Dan breekt de zondag aan. In de duistere vroege ochtend per bus naar de startplaats. Een kolonne van 400 touringcars rijdt de looproute in terugwaartse volgorde. Het regent, flink.
"Oh, Griekenland, is dat niet warm?", hoor ik afgelopen tijd. Ik leg dan geruststellend uit dat het altijd tussen de 12 en 18 graden is, prima loopweer. Helaas heeft de god van de klimaatopwarming vandaag besloten om een punt te maken, met nattigheid tot de start en daarna een rap oplopende temperatuur boven de 20 graden. Het bulderlachen rolt vanaf de Olympus over de deelnemers heen.
Rond 7 uur in het stadion van Marathon; de regen plenst nog twee uur op ons neer. De Olympische vlam geeft niet veel warmte. We mogen naar het startvak.
Het mantra is "Uitlopen en genieten". Alle tempoplannen overboord. Rondkijken. Ademen. En voor me kijken. Bij het trainingsloopje gisteren knalde ik sight-seeënd met m'n knie tegen een stenen pilaartje dat visueel geheel opging in de marmeren omgeving van het stadion, waardoor ik een buitelduik op het plaveisel maakte. Sindsdien loop ik een beetje raar.
Trainen voor deze classico is niet gemakkelijk in Nederland. Een gebrek aan heuvellandschap betekent in mijn geval hooguit als een tredmolenpaard het viaduct op en af banjeren. Onvoldoende voor het echte werk. Dat blijkt eerder dan gehoopt.
De eerste 15 kilometer zijn zo beschaafd als Grieks maar kan zijn. Beetje heuvelaf, rondje om het monument ter herdenking van de veldslag van tweeënhalfduizend jaar geleden, redelijk vlakke weg.Het publiek en de voorzieningen zijn ongelooflijk. Iedere Griek roept "Μπράβο, μπράβο!" met een enthousiasme alsof ik hun wederopgestane schoonmoeder van 86 ben ben die hier eventjes de marathon komt winnen. Dankzij mijn enorme talenknobbel begrijp ik dat ze me aanmoedigen. Elke paar kilometer zijn er waterflesjes (ik schat dat er meer dan een miljoen van die flesjes vandaag half leegdronken en weggeworpen zijn). Er is sportdrank, banaan, cola en als je het vriendelijk zou vragen waarschijnlijk ook souvlaki en gyros voor de liefhebber.

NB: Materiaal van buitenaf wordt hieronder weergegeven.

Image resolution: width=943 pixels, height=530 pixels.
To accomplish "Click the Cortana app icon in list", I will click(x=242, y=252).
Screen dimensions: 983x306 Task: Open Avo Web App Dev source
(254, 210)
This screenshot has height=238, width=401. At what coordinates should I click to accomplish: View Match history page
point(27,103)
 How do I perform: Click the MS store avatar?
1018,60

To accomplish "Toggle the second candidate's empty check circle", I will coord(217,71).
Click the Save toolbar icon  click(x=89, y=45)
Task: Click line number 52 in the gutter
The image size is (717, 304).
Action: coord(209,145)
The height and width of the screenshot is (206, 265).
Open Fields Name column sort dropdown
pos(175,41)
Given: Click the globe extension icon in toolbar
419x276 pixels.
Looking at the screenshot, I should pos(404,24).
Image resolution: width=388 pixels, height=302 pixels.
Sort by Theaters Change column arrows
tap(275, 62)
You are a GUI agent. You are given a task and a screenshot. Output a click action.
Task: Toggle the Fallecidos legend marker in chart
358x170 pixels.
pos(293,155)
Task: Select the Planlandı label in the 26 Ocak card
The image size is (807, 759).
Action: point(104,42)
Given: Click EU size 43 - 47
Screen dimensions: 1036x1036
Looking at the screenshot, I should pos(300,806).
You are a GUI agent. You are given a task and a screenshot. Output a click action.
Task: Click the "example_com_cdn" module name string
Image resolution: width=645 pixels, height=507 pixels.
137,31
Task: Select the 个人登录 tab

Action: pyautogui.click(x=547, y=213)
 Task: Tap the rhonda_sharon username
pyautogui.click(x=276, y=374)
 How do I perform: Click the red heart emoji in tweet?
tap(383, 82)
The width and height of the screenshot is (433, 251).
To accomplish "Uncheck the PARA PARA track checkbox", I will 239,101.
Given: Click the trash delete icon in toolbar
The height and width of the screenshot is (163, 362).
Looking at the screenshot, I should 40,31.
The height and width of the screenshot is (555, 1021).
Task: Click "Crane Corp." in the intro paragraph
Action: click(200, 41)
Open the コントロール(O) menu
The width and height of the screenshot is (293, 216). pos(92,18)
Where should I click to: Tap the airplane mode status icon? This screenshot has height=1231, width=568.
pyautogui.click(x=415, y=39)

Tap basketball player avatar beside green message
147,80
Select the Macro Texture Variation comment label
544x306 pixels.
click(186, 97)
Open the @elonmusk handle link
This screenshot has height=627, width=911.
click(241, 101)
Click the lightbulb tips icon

Dan gaan de handschoenen uit. Stijgingen, gevolg door flinke stijgingen, afgewisseld met stevige afdalingen. Vervolgens zijn we halverwege en begint een tien kilometer vals stijgend landschap. Ik benijd de man niet, die zijn hamer helemaal naar het hoogste punt heeft moeten slepen.
Op kilometerpaal 25 slaat zijn collega al toe. Geen uitputting, maar kramp. Rollende spiergroepen kondigen de komst aan. Ik wacht de donder en bliksem van een krampaanval niet af en ga even wandelen. Maar elke keer dat ik weer wil gaan rennen, keert de kramp terug. Een beetje, meer, ahhh. Weinig zo ontzettend pijnlijk als echte kramp in kuiten en bovenbenen. Er is niks aan te doen. Ik probeer voort te hobbelen, tegen mezelf roepend dat het maar pijn is, maar ik luister niet.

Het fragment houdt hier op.